Están las canciones de despecho, las de ruptura, y en una categoría diferente las de separación. En estas últimas la resignación ante un fracaso consumado impide alardes ni recriminaciones a viva voz. Son acaso más sobrias, y por eso más angustiantes. Los discos de divorcio constituyen un subgénero con listas rastreables y un cánon de títulos básicos, en el que nunca faltan al menos los documentos del adiós de Bob Dylan a Sara Lownds en 1975 (Blood on the tracks), las múltiples rupturas simultáneas al interior de Fleetwood Mac en la época de Rumours (1977), el no-va-más de Benny y Frida que ABBA plasmó en The visitors (1981) y cómo Beck se volvió introvertido tras romper con Leigh Limon (Sea Change, 2002).
No importa que los involucrados digan que esos versos no son, por ningún motivo, autobiográficos. A quién van a engañar. Frank Sinatra levantó en Watertown (1970) un magnífico relato conceptual de divorcio en tercera persona que todos sabemos lo cantó con Ava Gardner en mente. Es a su primera esposa, la también cantautora Ana Laan, a la que Jorge Drexler le extiende una despedida a distancia en 12 segundos de oscuridad (2006): “Todas las horas, todos los besos / cada recuerdo que fuimos echando en el fuego / un día tal vez darán calor”. Marvin Gaye no deja lugar a dudas que es a Anna Gordy a quien le cierra la puerta su Here, my dear (1978): si hasta hay una Anna’s song.

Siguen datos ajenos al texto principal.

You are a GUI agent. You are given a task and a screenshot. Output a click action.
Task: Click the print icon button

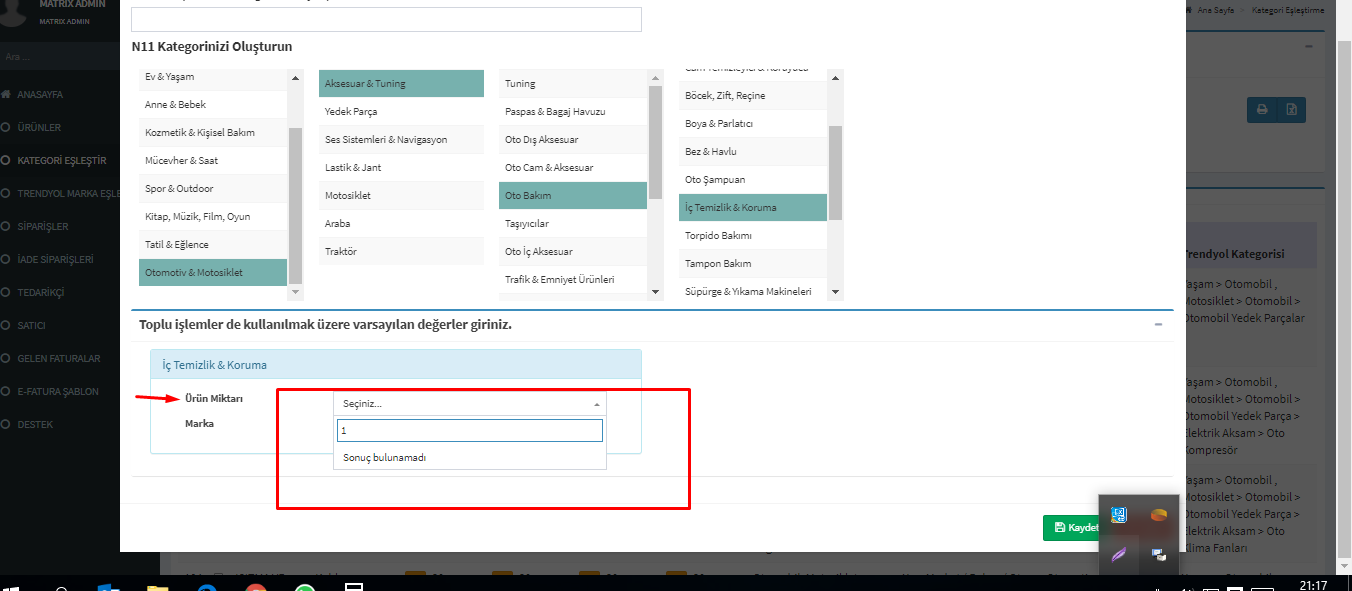pyautogui.click(x=1262, y=110)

Resulta casi irresistible no asomarse en estos días por YouTube al juicio de Johnny Depp contra su ex esposa, Amber Heard. Es una serie por episodios, de testigos atrayentes (la hermana, el conserje, el amigo pintor mantenido) y recuerdos escabrosos, que parece ordenada por un guionista hábil en el morbo y el suspenso. Cada cierto tiempo, Hollywood y la prensa a su alrededor se nutren de similares maratones de intimidades, en cuyo rentable despliegue no cabe el escrúpulo pero tampoco la metáfora ni la lectura entre líneas. Démosle el crédito a cuánto más elegante ha sido el mundo de la música para compartir sus cuitas.
Los discos de divorcio no están ahí para incomodar a quien los escucha; más bien sostienen un noble lazo de empatía, ajeno al cálculo y el reproche insidioso. Incluso una estrella forjada en el canto sobre amores deshechos, como Adele, limitó en el reciente 30 (2021) las pistas sobre su divorcio de Simon Konecki. Los versos en ese disco son reveladores, mas no impúdicos. El problema está en My little love, una canción que samplea audios de las conversaciones que ella y su hijo de 8 años tuvieron para lidiar con lo de la separación de papá y mamá. Eso sí fue un poco mucho.